Казак на чужбине - страница 77



– И то не своей, а французской…, – разлилась новая волна хохота.

– Позвольте, господа, мы же не семейную жизнь решили затевать!

Казакам раздали крепкий горячий чай и хорошо пропеченный хлеб. После корабельной пшенной юшки и «чухпышек» это нехитрое угощение показалось настоящим удовольствием, удвоенным ещё и тем, что разносили всё это богатство те самые, живо обсуждаемые казаками молоденькие француженки.

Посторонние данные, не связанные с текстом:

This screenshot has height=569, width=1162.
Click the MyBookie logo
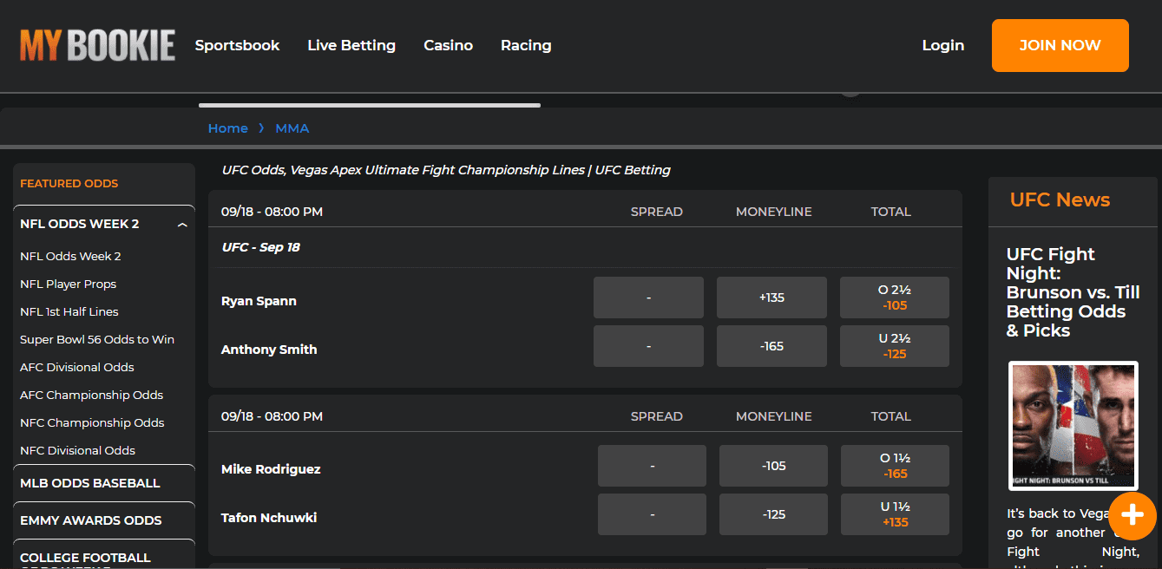(x=97, y=45)
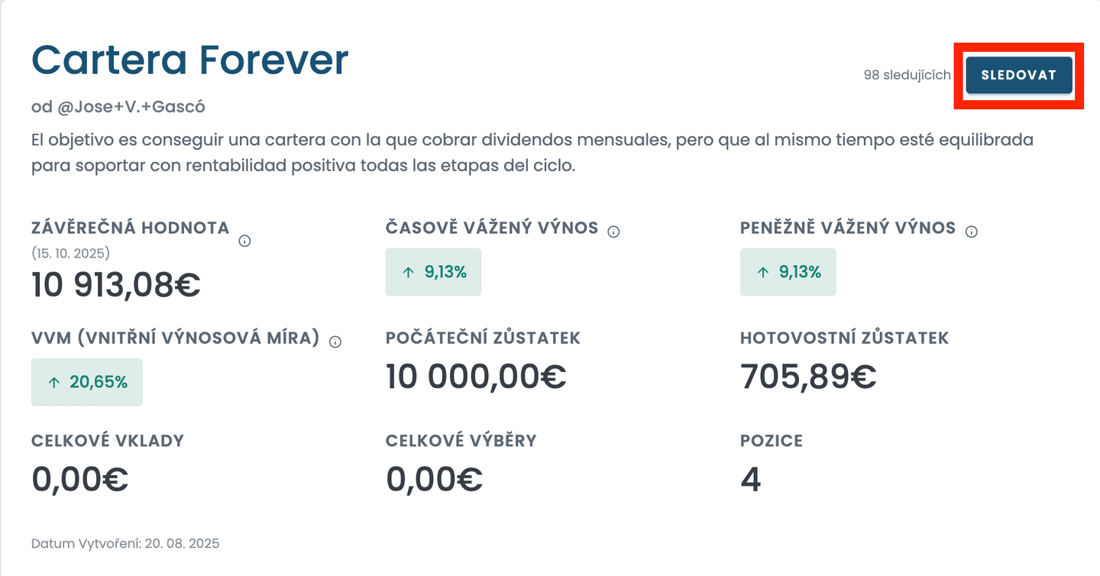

Кружки и хлеб мгновенно разбирались именно с тех подносов, которые весело предлагались щебечущими девушками, и только потом – у арабов, которые, казалось бы, носили точно такие же кружки и такой же хлеб. Среди молодых подхорунжих неожиданно вспыхнул спор:

– И у меня такая же кружка!

– Нет, совсем не такая! Мне ее француженка дала, а тебе – какой-то мужик, да еще и черный!

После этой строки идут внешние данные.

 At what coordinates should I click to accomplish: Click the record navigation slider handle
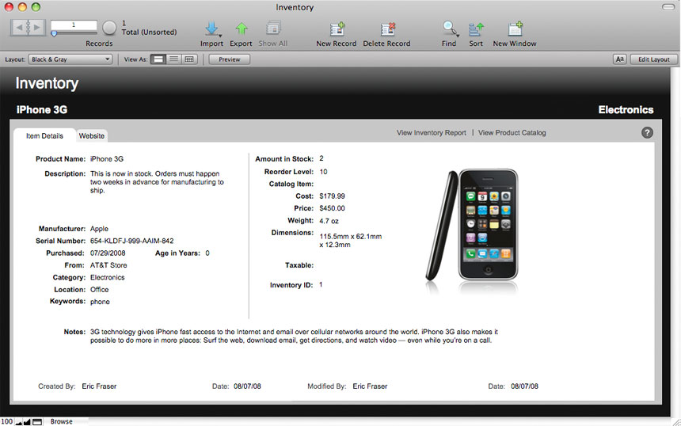[54, 34]
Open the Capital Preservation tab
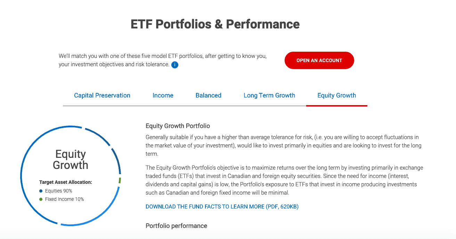This screenshot has height=239, width=456. pos(102,95)
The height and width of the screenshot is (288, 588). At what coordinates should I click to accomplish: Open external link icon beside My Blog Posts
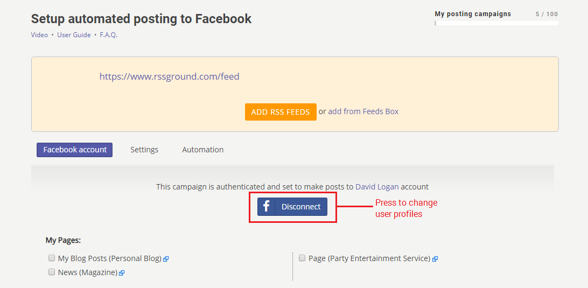[166, 259]
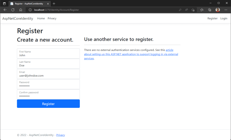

Многие впервые увидели негров и арабов. Один из казаков с изумлением разглядывая сенегальца, осторожно протянув руку, коснулся ею пальцев сенегальца и непроизвольно, словно обжегшись о раскаленную печь, резко отдернул руку назад. Сенегальцу это явно не понравилось.

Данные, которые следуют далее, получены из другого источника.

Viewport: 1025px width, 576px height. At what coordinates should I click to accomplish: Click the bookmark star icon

Он неприветливо покосился на нахала и со злостью отрывисто проговорил:

– Аллэ!

Испугавшийся казак, поняв свою оплошность, торопливо стал извиняться на русском:

– Звиняйте, ваше сенегальское благородие! Непривычные мы пока к вам.

Казаки постарше столь бурной радости от встречи с француженками не высказывали и больше обстоятельно обсуждали встречу с представителями другой, доселе не виданной ими расы.

– Видишь, кум, – кивок головой в сторону, – одни из них чернющие, как уголь из шахты, а другие – те будут посветлей. Но и те и те – что-то дюже кучерявые.

– Представляешь, пока мы с тобой по чужим краям болтаемся, тебе жинка, таких вот, курчавеньких нарожает. Или узкоглазых, как на Сорокинских рудниках, китайчат.

– Да типун тебе на язык! Пусть твоя тебе таких плодит!

А сотник Грешнов все никак не унимался, и спрашивал, и спрашивал у ставшего ему другом за время морского пути, чиновника военного времени добродушного дядьки Ивана Ивановича:

– Ну, а как вы оцениваете вот эту француженку?

Упитанный и пузатенький Иван Иванович, не поворачивая головы, скосил глаза на указанную прелестницу. Мысленно оценил… Затем, молча пожевал губами. Его многозначительное «да-а-а-а», казалось, длилось дольше протяжного гудка парохода, который как раз стал отходить от пристани.

На грязных, почерневших от пароходного дыма, давно не мытых лицах казаков и офицеров расцвели веселые улыбки. Сегодня жизнь сулила радость и надежду на лучшее и казалась куда приветливее, чем вчера.

Напившись чаю и с сожалением вернув кружки, офицеры до посадки в вагоны попытались выйти в Константинополь и хоть немного рассмотреть неизвестный им город.

Желание вновь, после всего пережитого, увидеть спокойную, размеренную и всего-то обычную человеческую жизнь было довольно велико. Но вся станция заранее была оцеплена предусмотрительными французами и в город, несмотря на многочисленные и настойчивые просьбы, никого не выпускали.

На железнодорожной платформе, вплотную примыкающей к пристани Серкеджи, отовсюду слышалось французское:

– Плю витт! Плю витт! Аллэ! Аллэ!

– Слышишь, что французы говорят? Плюют, плюют они на нас!

– Да не плюют, а плю витт! Скорее, значит, идите!

– А нам куда спешить, и к кому? Кто нас и где ждет?

– И то верно!

К портовым воротам подошли несколько русских женщин и стали выкрикивать фамилии своих родственников, надеясь найти их или хотя бы узнать что-либо о близких. Это были беженцы, выехавшие из Крыма раньше основной эвакуации.